Iranian workers’ revolt against inequality holds the key to freedom

In late December a wave of mass protests in Iran began that spread to all corners of the country. Spontaneous protests erupted in nearly 70 cities, many in provincial areas where there is high unemployment. At least 22 people have been killed by the authorities and more than 1500 arrested.

This is the largest display of public defiance since 2009—when protests against electoral fraud were brutally repressed. This time the revolt has been strongest in cities with a large impoverished working class.

The regime has hit back, deploying its Revolutionary Guards to savagely repress the movement.

The initial protest in Mashhad, Iran’s second largest city, was organised by regime hardliners in an attempt to undermine “reformist” president Hassan Rouhani.
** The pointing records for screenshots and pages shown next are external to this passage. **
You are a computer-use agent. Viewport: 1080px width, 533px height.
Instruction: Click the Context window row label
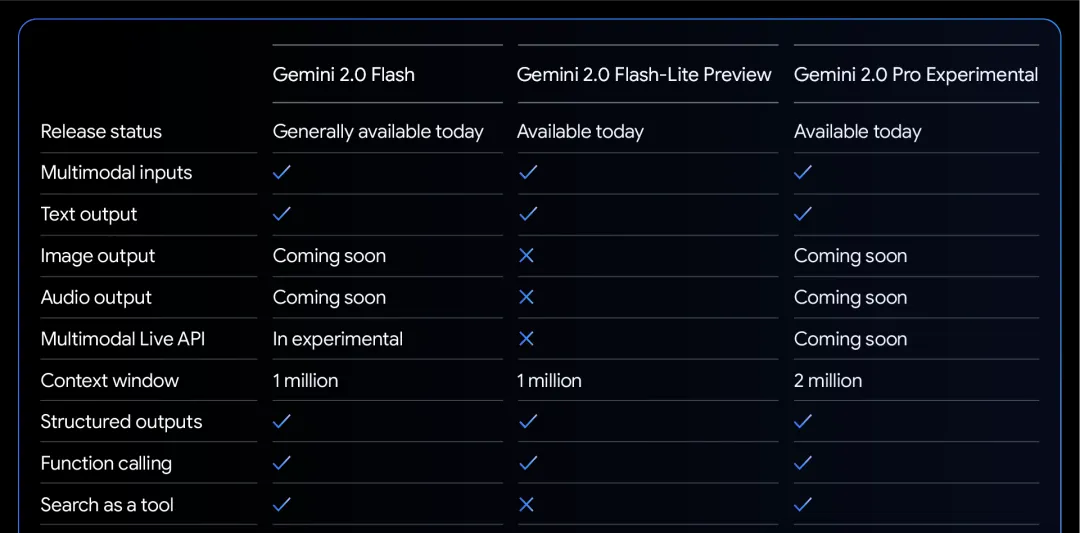click(110, 380)
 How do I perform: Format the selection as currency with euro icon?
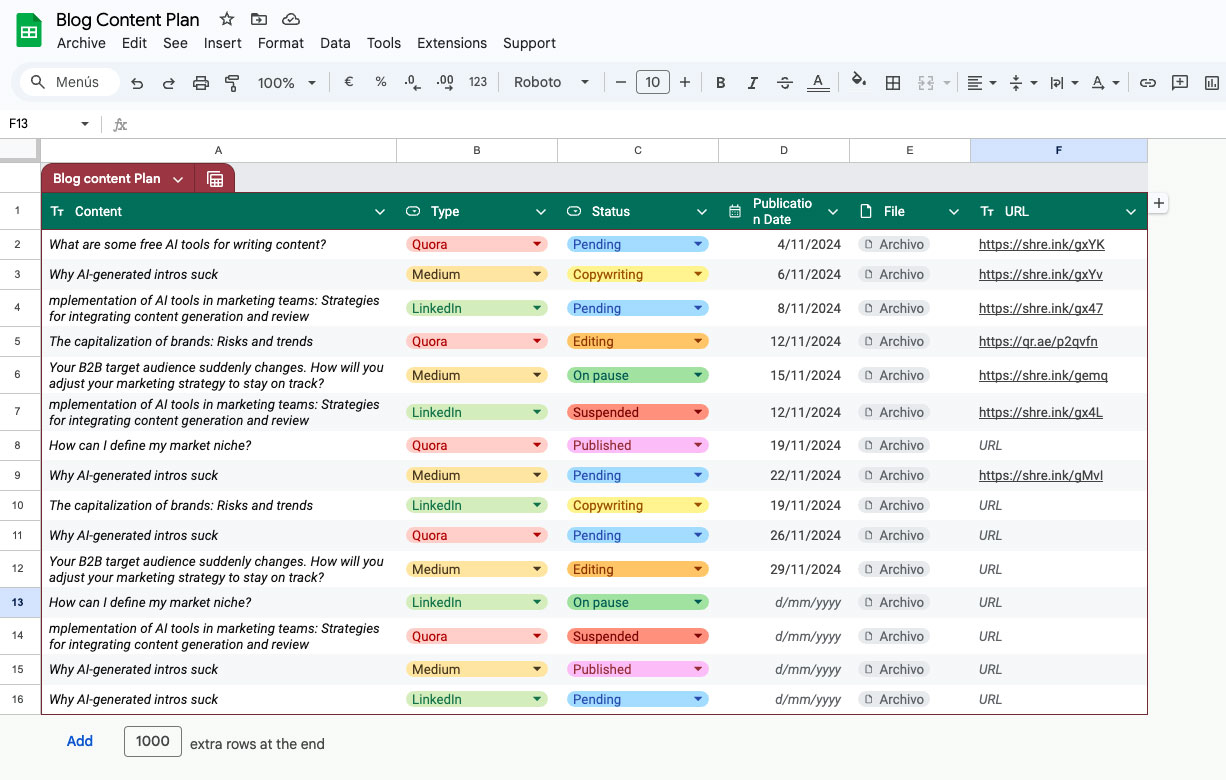348,82
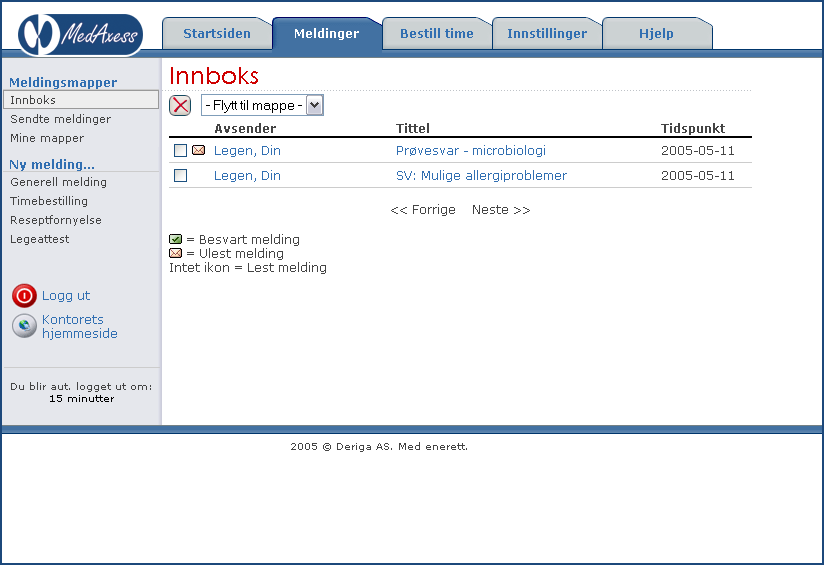
Task: Click the red delete message icon
Action: (x=180, y=106)
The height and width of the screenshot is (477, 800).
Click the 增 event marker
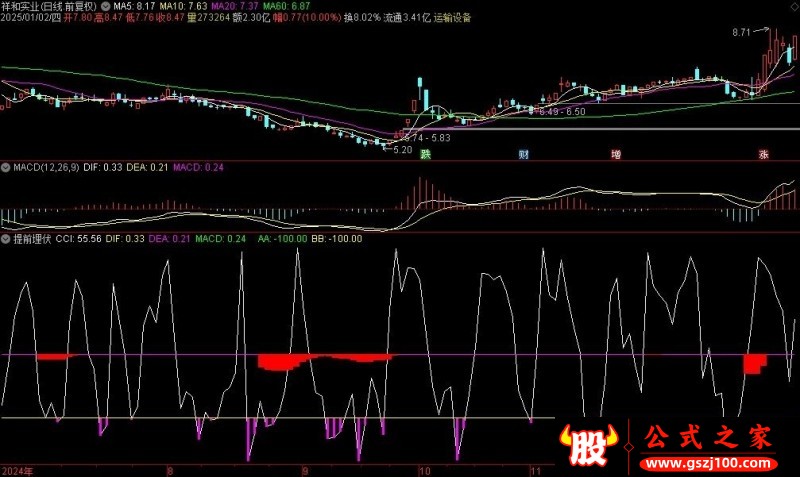click(x=616, y=154)
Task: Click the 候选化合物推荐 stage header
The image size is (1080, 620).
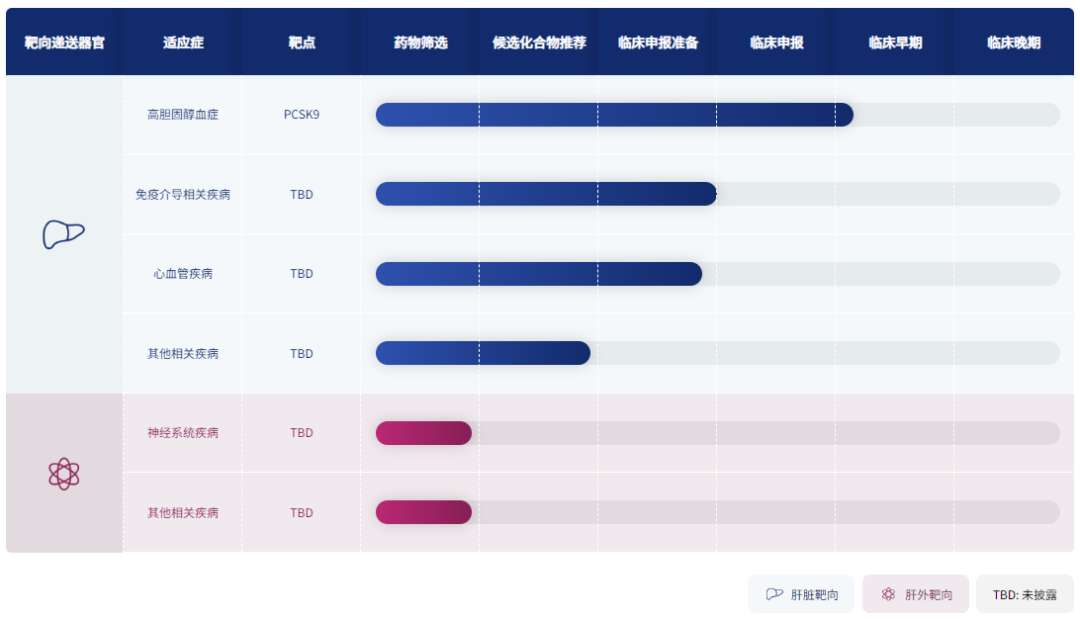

But it was taken over immediately by ordinary people looking to voice their frustration over unemployment and economic hardship.

The immediate catalyst for popular rage was the annual budget, where Rouhani’s government gave huge handouts to clerical institutions and the military while cutting subsidies for the poor. The economy has actually started to recover, following the easing of sanctions and the resumption of oil exports. But the mass of poor people have barely benefitted.

Price rises, including a 40 per cent jump in the price of eggs, unemployment officially at 12 per cent but in reality much higher, unpaid wages and rocketing rents have all made life harder. Many retirees haven’t received their pensions, and others have lost money because the banks went bankrupt.

Unlike those in 2009, the protests have raised slogans against both factions of the regime: the liberal “reformers” and the conservative hardliners. Despite its religious framework the Iranian regime is fundamentally capitalist. Both factions have imposed neo-liberal austerity and embarked on privatisation in an effort to attract foreign investors and restore relations with the West.

Chants have included both “Death to the Dictator”, targeting Supreme Leader Ali Khamenei and “Death to Rouhani”.

Protesters have also opposed Iranian government spending on wars in Syria and Iraq while ordinary Iranians suffer poverty, with chants including “Forget about Syria—think about us”.

There have been calls for independent trade unions, and the fall of the Islamist regime.

Women have been at the forefront of the protests, often defying the compulsory wearing of the hijab.

As in any real movement there are also conflicting ideas. There have been some nationalist slogans raised such as “Neither Gaza, nor Lebanon, I give my life for Iran” and “We are Aryans, we don’t worship Arabs”.

Don’t trust Trump

Donald Trump has positioned himself as a supporter of the Iranian masses. Nothing could be further from the truth. Iranians are among those banned from entering the US under Trump’s travel ban. He has slashed the refugee quota, and is intent on scrapping the deal over Iran’s nuclear program which has eased sanctions.

The Australian government also wants to keep out Iranian refugees, many of whom fled the regime’s crackdown on the 2009 protests. It has imprisoned hundreds of Iranian asylum seekers on Manus Island and Nauru.

Western governments are no friends of ordinary Iranians struggling for freedom. They simply hope to replace the Iranian regime with a government supportive of Western control of the Middle East.

But it is an insult to the brave protesters to present them as somehow manipulated by the US and Israel as the regime’s supporters are doing.

Workers’ movement

In the mass revolutionary wave that overthrew the Shah in 1979, workers played a central role, before Ayatollah Khomeini suppressed all expressions of independent working class organisation in an effort to restabilise Iranian capitalism.

Workers in Iran continue to resist the privatisation of the steel and oil industries, the widespread use of sub-contracting and the imprisonment of union leaders.

According to Agence France-Presse, “Minor protests have been bubbling away in the weeks leading up to the current unrest,” with “hundreds of oil workers and truck drivers protesting the late payment of wages; tractor makers in Tabriz against their factory’s closure; and Tehran tire workers at bonuses being delayed.”

A successful uprising in Iran could undermine the bitter sectarianism between Shia and the Sunni that has riven the Middle East over recent years. Syrian and Egyptian revolutionaries for example, have already been inspired by the revolt. Egypt in particular, which was at the heart of the Arab Spring of 2011, has a large working class that has fought to build independent trade unions.

A mass uprising of the Iranian working class demanding freedom and an end to inequality would inspire workers across the region to fight their own ruling classes.